**What is being asked**
Your answer is the lines below, exactly, from the one that contains "This screenshot has width=1005, height=623." through the one that contains "Task: Click Max for the WBTC balance", both included.

**Provided data**

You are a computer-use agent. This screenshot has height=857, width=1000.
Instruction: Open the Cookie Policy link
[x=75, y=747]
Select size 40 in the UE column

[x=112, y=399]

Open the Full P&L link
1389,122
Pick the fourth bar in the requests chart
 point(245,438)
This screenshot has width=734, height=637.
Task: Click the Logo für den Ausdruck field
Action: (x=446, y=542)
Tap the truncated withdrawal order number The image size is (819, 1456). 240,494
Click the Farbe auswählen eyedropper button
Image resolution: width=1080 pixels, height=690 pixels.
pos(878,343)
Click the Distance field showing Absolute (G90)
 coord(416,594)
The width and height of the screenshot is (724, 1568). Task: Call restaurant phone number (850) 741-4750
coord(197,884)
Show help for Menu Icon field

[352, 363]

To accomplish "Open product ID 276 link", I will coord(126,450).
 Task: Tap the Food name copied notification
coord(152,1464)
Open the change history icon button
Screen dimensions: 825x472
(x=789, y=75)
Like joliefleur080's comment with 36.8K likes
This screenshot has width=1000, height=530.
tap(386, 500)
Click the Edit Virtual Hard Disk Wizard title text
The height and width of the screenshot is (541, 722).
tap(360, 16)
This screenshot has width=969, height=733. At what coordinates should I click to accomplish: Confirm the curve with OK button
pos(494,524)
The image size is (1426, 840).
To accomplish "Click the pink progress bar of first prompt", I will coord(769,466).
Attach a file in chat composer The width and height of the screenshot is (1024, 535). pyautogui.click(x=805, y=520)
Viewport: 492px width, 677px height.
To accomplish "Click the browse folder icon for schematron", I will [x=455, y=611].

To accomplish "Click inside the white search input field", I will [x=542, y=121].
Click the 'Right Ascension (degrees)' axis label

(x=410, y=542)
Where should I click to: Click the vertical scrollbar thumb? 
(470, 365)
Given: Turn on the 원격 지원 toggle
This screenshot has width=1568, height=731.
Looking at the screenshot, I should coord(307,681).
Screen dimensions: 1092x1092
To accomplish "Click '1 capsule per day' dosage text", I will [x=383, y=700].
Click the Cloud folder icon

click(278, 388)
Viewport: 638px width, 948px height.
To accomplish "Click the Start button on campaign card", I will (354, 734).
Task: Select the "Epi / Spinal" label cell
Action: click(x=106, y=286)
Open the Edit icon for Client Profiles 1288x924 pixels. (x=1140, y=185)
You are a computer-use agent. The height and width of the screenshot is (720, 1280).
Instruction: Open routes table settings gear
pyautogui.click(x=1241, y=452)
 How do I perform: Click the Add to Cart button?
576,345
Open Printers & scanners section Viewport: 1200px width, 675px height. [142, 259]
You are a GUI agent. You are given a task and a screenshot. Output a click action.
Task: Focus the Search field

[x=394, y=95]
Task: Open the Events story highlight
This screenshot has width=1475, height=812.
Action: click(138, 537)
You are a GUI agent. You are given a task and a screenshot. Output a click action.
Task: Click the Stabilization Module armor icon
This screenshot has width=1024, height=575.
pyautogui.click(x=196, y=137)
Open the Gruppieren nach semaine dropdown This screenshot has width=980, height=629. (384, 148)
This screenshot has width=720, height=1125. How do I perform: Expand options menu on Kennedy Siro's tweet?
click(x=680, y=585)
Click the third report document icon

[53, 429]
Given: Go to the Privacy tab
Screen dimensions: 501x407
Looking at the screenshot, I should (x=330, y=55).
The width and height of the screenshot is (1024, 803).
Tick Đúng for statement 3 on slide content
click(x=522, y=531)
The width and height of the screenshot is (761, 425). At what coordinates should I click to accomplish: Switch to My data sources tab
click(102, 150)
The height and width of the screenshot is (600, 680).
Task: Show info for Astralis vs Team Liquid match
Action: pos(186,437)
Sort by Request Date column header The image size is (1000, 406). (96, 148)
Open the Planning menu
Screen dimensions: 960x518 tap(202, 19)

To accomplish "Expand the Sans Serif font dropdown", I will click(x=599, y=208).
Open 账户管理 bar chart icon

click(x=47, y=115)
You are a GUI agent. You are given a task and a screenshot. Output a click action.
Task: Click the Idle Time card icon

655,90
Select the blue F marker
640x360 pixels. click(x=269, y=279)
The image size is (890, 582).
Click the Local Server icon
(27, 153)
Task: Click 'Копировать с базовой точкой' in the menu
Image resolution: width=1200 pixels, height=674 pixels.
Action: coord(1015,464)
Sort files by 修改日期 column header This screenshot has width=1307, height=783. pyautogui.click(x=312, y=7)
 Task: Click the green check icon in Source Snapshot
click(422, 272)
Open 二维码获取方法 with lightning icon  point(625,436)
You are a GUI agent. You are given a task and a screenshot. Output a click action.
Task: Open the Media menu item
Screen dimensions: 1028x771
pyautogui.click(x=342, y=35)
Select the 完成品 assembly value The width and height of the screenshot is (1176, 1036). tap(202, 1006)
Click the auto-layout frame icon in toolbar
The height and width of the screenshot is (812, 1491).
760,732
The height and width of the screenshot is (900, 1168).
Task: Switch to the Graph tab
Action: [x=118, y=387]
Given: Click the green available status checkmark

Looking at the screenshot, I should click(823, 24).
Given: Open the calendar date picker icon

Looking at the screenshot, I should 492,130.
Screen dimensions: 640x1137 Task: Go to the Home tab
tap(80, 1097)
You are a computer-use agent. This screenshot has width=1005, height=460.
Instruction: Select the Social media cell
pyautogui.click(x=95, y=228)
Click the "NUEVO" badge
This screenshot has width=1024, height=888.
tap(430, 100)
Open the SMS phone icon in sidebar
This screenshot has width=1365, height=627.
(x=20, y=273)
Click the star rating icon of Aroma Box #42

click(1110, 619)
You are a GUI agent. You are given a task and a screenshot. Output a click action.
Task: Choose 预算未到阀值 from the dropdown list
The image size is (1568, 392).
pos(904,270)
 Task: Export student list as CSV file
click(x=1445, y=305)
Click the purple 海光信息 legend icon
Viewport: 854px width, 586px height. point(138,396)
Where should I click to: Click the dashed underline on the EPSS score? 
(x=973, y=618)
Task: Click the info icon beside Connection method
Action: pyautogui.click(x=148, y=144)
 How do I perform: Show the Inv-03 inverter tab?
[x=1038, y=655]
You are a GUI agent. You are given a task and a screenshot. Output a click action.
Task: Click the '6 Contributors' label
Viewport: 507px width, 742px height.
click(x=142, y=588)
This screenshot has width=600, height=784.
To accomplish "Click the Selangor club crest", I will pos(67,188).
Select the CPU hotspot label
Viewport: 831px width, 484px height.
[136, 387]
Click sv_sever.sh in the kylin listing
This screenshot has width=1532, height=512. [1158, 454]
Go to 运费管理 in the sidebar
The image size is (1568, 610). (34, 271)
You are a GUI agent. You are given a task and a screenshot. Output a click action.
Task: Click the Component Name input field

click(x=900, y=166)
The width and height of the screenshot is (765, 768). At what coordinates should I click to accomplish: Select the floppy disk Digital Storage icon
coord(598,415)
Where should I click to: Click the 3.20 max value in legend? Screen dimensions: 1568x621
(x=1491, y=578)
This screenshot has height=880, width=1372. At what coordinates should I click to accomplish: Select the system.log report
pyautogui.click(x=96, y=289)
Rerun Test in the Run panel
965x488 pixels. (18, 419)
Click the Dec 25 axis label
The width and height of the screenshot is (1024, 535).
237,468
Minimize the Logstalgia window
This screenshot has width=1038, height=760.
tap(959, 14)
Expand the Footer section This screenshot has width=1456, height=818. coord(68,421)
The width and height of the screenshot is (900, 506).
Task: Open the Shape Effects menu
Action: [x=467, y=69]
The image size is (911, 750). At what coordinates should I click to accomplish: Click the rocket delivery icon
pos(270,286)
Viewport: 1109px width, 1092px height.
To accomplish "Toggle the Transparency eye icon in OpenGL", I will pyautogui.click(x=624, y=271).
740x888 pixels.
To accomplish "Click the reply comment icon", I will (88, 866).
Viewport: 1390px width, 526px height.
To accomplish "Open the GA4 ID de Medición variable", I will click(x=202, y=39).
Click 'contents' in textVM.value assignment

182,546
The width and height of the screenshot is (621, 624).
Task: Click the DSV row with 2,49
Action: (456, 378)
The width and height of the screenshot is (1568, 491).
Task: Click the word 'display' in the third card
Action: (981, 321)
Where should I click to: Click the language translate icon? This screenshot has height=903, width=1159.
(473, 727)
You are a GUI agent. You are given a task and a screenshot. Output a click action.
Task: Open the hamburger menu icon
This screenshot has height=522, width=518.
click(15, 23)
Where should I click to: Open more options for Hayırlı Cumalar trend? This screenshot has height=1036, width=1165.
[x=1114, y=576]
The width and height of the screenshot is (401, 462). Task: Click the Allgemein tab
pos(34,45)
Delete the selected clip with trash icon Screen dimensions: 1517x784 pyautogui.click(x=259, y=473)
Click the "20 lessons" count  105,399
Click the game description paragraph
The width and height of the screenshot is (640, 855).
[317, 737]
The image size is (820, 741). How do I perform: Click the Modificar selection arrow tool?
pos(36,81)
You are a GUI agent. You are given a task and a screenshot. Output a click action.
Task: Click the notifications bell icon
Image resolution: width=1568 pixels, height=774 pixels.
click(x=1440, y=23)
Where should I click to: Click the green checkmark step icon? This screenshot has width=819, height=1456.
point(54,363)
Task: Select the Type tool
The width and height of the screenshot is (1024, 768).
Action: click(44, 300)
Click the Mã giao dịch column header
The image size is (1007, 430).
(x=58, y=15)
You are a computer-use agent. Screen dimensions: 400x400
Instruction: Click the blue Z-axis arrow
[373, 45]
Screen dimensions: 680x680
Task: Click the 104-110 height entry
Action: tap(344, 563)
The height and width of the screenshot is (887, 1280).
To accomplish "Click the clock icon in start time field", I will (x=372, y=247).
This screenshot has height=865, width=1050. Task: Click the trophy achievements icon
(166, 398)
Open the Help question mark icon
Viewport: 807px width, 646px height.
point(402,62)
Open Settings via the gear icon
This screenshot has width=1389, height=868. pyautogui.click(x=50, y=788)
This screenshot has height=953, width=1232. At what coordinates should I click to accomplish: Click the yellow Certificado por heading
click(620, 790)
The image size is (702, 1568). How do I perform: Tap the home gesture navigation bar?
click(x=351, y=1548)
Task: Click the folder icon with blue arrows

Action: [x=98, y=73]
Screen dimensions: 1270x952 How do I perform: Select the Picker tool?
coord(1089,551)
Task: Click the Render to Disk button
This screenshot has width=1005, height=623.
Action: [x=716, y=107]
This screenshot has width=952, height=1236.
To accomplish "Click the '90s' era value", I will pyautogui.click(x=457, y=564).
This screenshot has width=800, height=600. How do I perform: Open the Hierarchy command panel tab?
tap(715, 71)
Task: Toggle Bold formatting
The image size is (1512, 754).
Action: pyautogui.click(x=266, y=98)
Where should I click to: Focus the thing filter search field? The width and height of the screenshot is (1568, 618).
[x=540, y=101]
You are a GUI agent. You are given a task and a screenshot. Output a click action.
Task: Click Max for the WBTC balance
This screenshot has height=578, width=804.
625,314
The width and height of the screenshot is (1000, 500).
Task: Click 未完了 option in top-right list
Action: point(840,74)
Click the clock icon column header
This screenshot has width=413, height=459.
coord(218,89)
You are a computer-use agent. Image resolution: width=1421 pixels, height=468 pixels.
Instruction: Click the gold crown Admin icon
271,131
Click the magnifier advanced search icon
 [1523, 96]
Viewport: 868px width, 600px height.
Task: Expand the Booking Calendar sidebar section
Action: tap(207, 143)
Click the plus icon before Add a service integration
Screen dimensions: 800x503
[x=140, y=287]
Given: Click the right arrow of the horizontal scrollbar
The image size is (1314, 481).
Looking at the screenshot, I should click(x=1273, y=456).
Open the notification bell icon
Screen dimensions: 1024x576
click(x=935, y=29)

**Expected answer**
This screenshot has width=1005, height=623.
Action: [x=716, y=107]
This screenshot has width=952, height=1236.
To accomplish "Click the '90s' era value", I will pyautogui.click(x=457, y=564).
This screenshot has width=800, height=600. How do I perform: Open the Hierarchy command panel tab?
tap(715, 71)
Task: Toggle Bold formatting
The image size is (1512, 754).
Action: pyautogui.click(x=266, y=98)
Where should I click to: Focus the thing filter search field? The width and height of the screenshot is (1568, 618).
[x=540, y=101]
You are a GUI agent. You are given a task and a screenshot. Output a click action.
Task: Click Max for the WBTC balance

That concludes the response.